初めて取材したワールドカップは2006年ドイツ大会でした。このとき駆け出しだった僕は取材ADを持っておらず、チケット取材と呼ばれる手法で現地へ飛びました。AD保持者として取材したのは2010年の南アフリカ大会が最初で、それ以来、2014年ブラジル、2018年ロシア、そして、2022年カタールと現地でワールドカップを体験することができました。
これまでのワールドカップと大きく違うところは決勝を待たずして、日本代表が敗退した時点で帰国したことです。理由はいくつかありました。
まず日本でオフィシャルフォトグラファーを務めさせて頂いているチームの大切な仕事があったこと。歴史上もっともコンパクトなカタール大会では、フォトグラファーが集中しすぎて思うような取材ができない可能性があったこと。そして、僕自身がワールドカップを取材することへの情熱を失いかけていたこと。今、思えば、1つめと2つめの理由は言い訳でしかなく、3つめが最大の理由だったように思います。
結果として、リオネル・メッシが伝説となったフランスとの決勝戦をテレビで観戦しながら「僕はなんで現地にいなかったのかな、なんで帰ってきちゃったんだろうな」と後悔している自分がいました。
カタールで生活をともにしたフォトグラファー仲間3人は最後まで現地で取材を重ねました。残念ながら3人のうち2人は決勝の舞台に入ることはできませんでした。そのうちの一人は、プレスセンターで人目もはばからず涙を流したそうです。もう一人は大会前から今回のワールドカップが最初で最後と公言していたのですが、決勝を撮影できなかった悔しさを滲ませたメッセージを送ってきました。
僕は彼にこう返信しました
「ワールドカップの悔しさはワールドカップでしか返せないよ」
仲間へ送った言葉でしたが、自分に言い聞かせていたのは間違いありません。
大会期間中に、世界中のジャーナリストやフォトグラファーが所属する国際スポーツプレス協会(AIPS)がワールドカップの取材歴が8大会以上の取材者を表彰するセレモニーが行われました。プレゼンターはかつて「怪物」と呼ばれたブラジルのロナウド氏など錚々たる顔ぶれだったと言います。

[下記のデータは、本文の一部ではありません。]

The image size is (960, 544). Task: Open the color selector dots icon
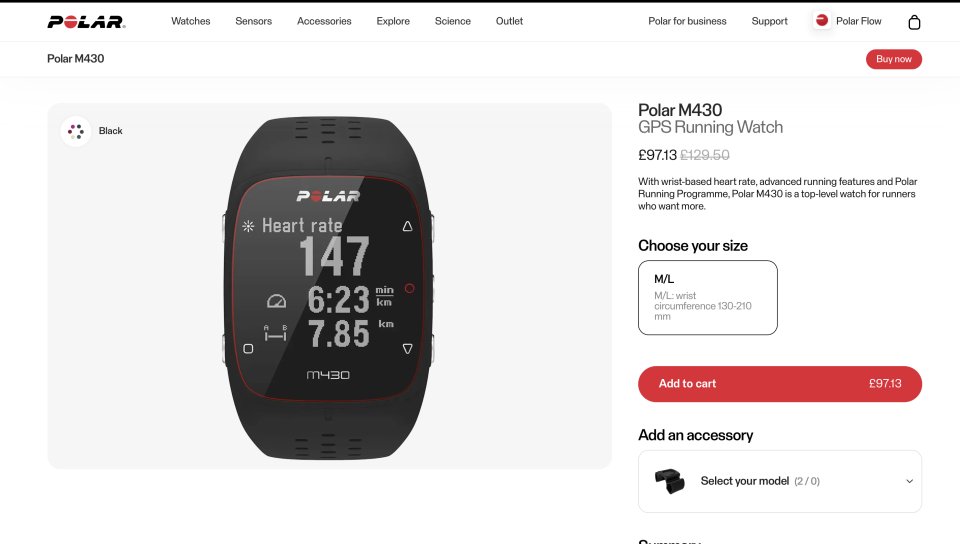coord(76,131)
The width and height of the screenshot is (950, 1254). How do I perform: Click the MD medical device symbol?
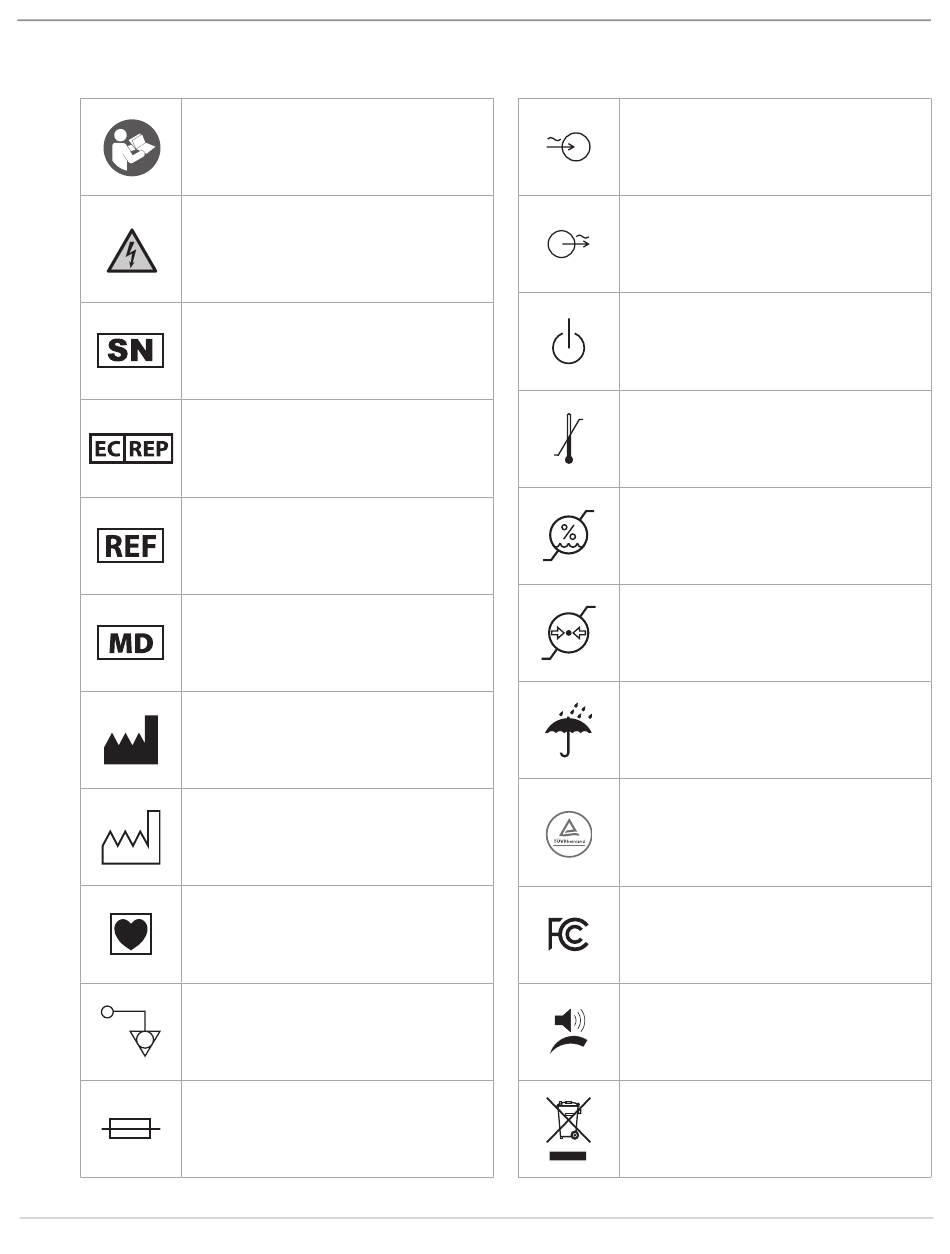tap(131, 642)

そのセレモニーでは100名弱の取材者が表彰されたのですが、そこには日本人のフォトグラファーが7名いました。ジャーナリストを合わせれば10名を超える人数になります。彼らはフリーランスとして、日本でサッカーが不遇だった時から現地での取材に励み、ときには「お前らの国は出ていないのになんでいるんだ?」と嫌味を言われることもあったそうです。

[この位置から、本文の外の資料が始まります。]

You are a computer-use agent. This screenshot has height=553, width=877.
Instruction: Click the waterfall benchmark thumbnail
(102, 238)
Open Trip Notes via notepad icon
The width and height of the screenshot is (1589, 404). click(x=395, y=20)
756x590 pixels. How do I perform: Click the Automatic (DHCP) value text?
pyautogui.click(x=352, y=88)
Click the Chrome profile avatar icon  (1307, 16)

そんな先輩方の長年の活動がFIFAにも認められ、日本は他国よりも多くの取材ADを与えられ、また多くのフリーランスが現地での取材を許されているのです。その恩恵を受けているにも関わらず、様々な事情があるにせよワールドカップへの情熱が消えかけていた自分が情けなくなりました。
ワールドカップの魔力って凄いなと改めて思い知らされた大会でした。